GHP Legal, one the Legal 500 top-ranking law firms in England and Wales, has continued to represent clients across North Wales and Shropshire throughout the lockdown period. Partner, Natalie Roberts, believes adequate protection is and can still be provided, both during the current coronavirus crisis and in the long term. The key, she says, is for solicitors to make it clear to the judiciary when the needs of vulnerable and disadvantaged clients cannot be met by virtual hearings.
“This has been a difficult time for everyone,” says Natalie, “and the Court system has had to adapt to remote hearings very quickly. In urgent cases the Court has had to balance the rights of the parents and parties to a fair hearing against protecting children from significant harm, and this is by no means an easy feat.

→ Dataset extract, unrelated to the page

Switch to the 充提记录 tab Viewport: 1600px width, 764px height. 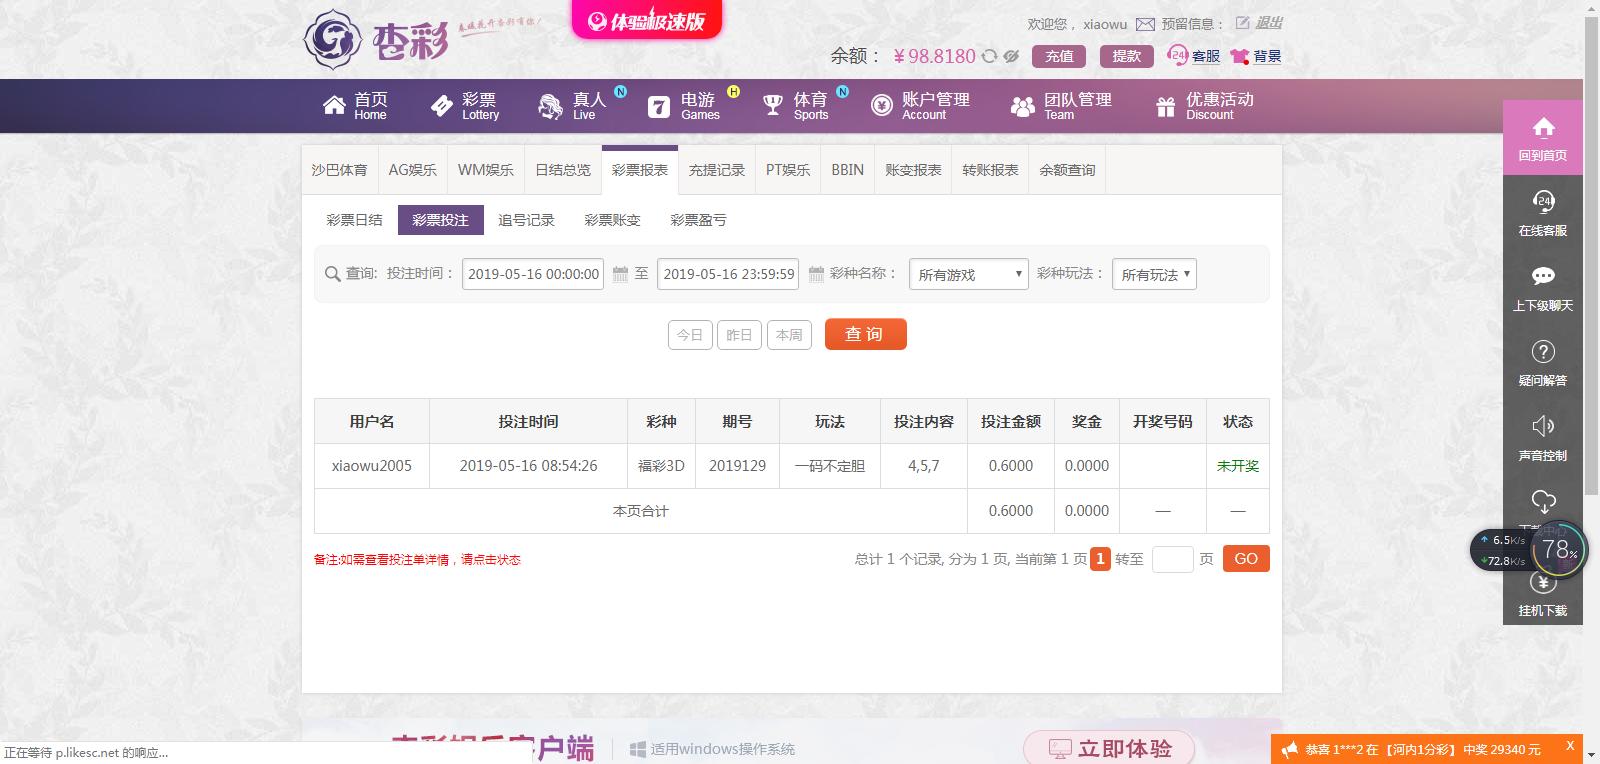(x=716, y=170)
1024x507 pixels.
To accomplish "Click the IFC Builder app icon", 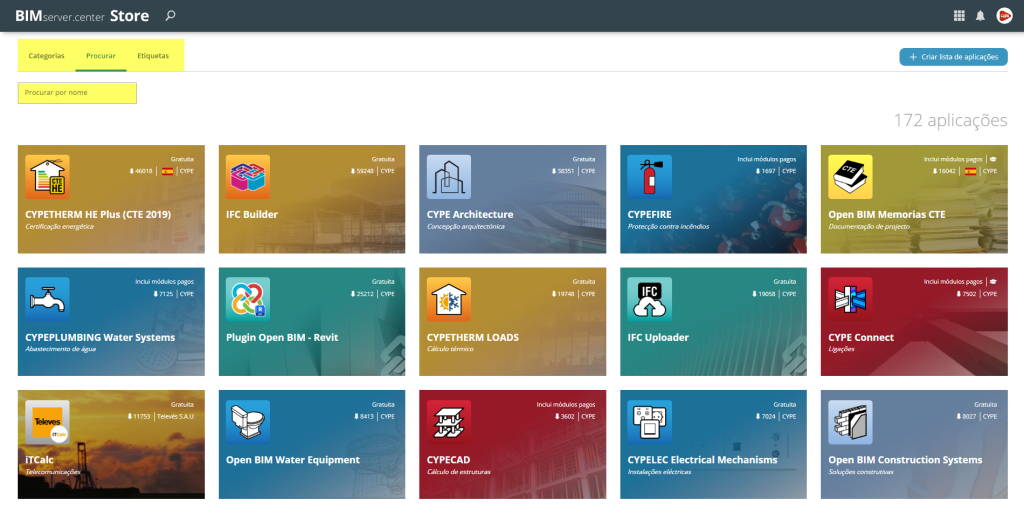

“As we have regularly seen on television, remote interviews can be conducted very successfully, or they can go badly wrong for a variety of reasons. Having to resort to technology which has been similarly unreliable at times, the Court has had to cope with the added difficulty of lay parties not having access to the internet or smart phones.
“There is no doubt that when remote hearings have worked well they have saved time for advocates and parties, both in respect of travel time and court time. With discussions taking place in advance, the process has also been more efficient. Continuing to take this route post coronavirus could therefore be advantageous, but it can never be a one-size fits all process.
“There are clearly cases where remote hearings are not suitable, including where parties have cognitive limitations which prevent them from following hearings effectively by remote means. It is therefore down to legal representatives to know their clients, recognise their individual needs and ensure the court acts in the most appropriate way.”